These Are the Cute, Sex-Positive Penis and Vagina Emojis We've Been Waiting For
It's an age-old question: How is one supposed to best convey genitalia through emoji?
Dick lovers have the eggplant (and/or banana, if you're a traditionalist). Ass enthusiasts can bust out a cute li'l peach emoji. Boob lover? Apple has a pair of melons with your name on it! Yet despite these many means of sexual expression through texting, the V has remained criminally underrepresented in the emoji canon.
Until now!
Instead of reducing the majestic female flower to a symbolic/SFW fruit, the emoji design company Flirtmoji opted to create its own colorful, anatomically accurate vagina emojis. The result is a veritable vag-moji buffet, with a number of diverse models to choose from.
Behold (NSFW, obvi):
One will immediately notice that these vulvas are not ashamed of being vulvas. They are strong. They are proud. They are sometimes hairy. They each have a personality, a soul, a voice. And unlike Apple's original emojis, they're also diverse, both in terms of racial representation and in the different types of vulvas depicted.
"We love that each labia has its own unique set of folds and curves," Flirtmoji co-artist Katy McCarthy told Mic. "The mission is to show a wide range of genitals in a number of colors, from a number of perspectives, with attention to details like hair, piercings, scars, veins, etc."
And for the gentlemen, never fear: Flirtmoji hasn't forgotten your special snowflake wieners. On Friday the company also released a set of equally diverse and vibrant peen-mojis, featuring dicks of all shapes, colors and sizes. "Our goal isn't to normalize as much as to celebrate the glorious idiosyncrasies of a penis or a vulva," McCarthy said.
The company launched last year, after its founders were "inspired by the amount of sexting and texting and genital-pic messaging we saw happening in our community of 20-somethings in the east Bay Area in California," McCarthy told Mic.
"We also generally observed that tons of people the world over were using their phones prolifically for sexual communication," she added. "Seeing all this, Flirtmoji blossomed out of a desire to build a sex-based visual language that was inclusive, diverse, funny and functional."
That said, some people are taking issue with the emojis — though not for the reason you'd think.

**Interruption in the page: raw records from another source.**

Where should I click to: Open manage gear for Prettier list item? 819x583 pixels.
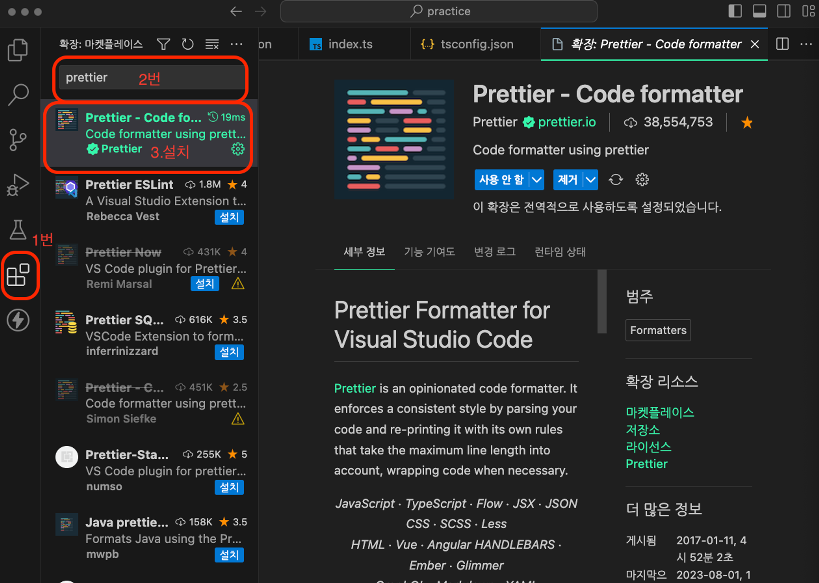(x=238, y=149)
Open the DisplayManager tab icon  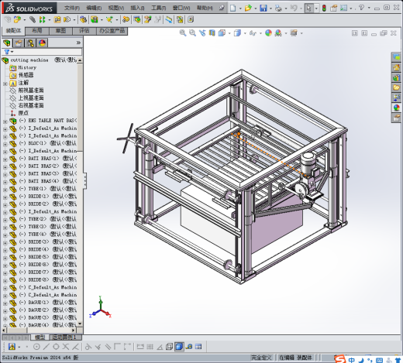pos(42,43)
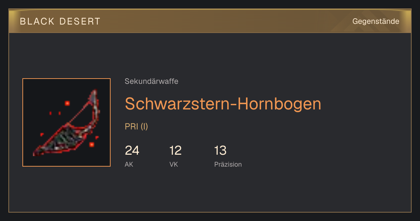This screenshot has width=420, height=221.
Task: Select the PRI (I) enhancement level
Action: tap(137, 127)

On Friday, the Verge reported that Indiana artist Erin Tobey claimed that some of the vulvas were remarkably similar to some Vs she drew a few years ago as part of another project.
At first, Flirtmoji told the Verge that the similarities were purely coincidental, as there are only so many shapes a vulva can take. But in a recent blog post, the company acknowledged her concerns and apologized for accidentally copying at least two of her emoji (the top left and middle left in the below graphic, for those keeping score at home). "In those two emoji, Flirtmoji plagiarized Erin's beautiful work," Flirtmoji wrote before promising to take the emojis down. "We're tremendously sorry, embarrassed, and humbled by this."
Artistic attribution issues aside, the basic premise of both Tobey's and Flirtmoji's emojis may actually be able to do quite a bit of good. Considering how stigmatized and misunderstood penises and vaginas are, this kind of in-your-face visibility can be immensely valuable in teaching people to feel more comfortable talking about sex.
"We realize these are condom vectors and dick doodles, but it's also an earnest attempt to visualize the entire spectrum of safe and consensual sex to better encourage open and healthy communication about important issues," McCarthy told Mic. "So it's a little thing and a big thing."
The fact that there are so many diverse options for vaginas in particular helps to underscore an important point: even though women feel immense pressure to have the "perfect" vagina, with many spending thousands of dollars on labiaplasty surgeries to get their lady bits altered, all vadges are uniquely beautiful in their own way. (Peens aren't exempt from such aesthetic judgments, either: Dick-ranking is a practice as old as time, with many a study conducted in an effort to determine what makes a penis more or less appealing.)
Emoji designers aren't the only ones who are trying to bring vagina positivity to the forefront. Earlier this year, for instance, a pair of young women sought to similarly de-stigmatize the yoni by launching a controversial Instagram account called Look at This Pussy, which featured various pics of, well, things that looked like pussies.
"Normalization is absolutely a focus," LATP co-founder Chelsea Jones previously told Mic. "The female body is fetishized beyond any kind of reality. By choosing yonic objects, it's a way to seize representation, take back what's ours."
Even though the idea of a "perfect" penis or vagina is patently ridiculous, we're still self-conscious about our junk. Controversy aside, these delightfully silly, sex-positive emojis prove that no matter what our genitals look like, someone else will find them beautiful — and that's an idea worth celebrating.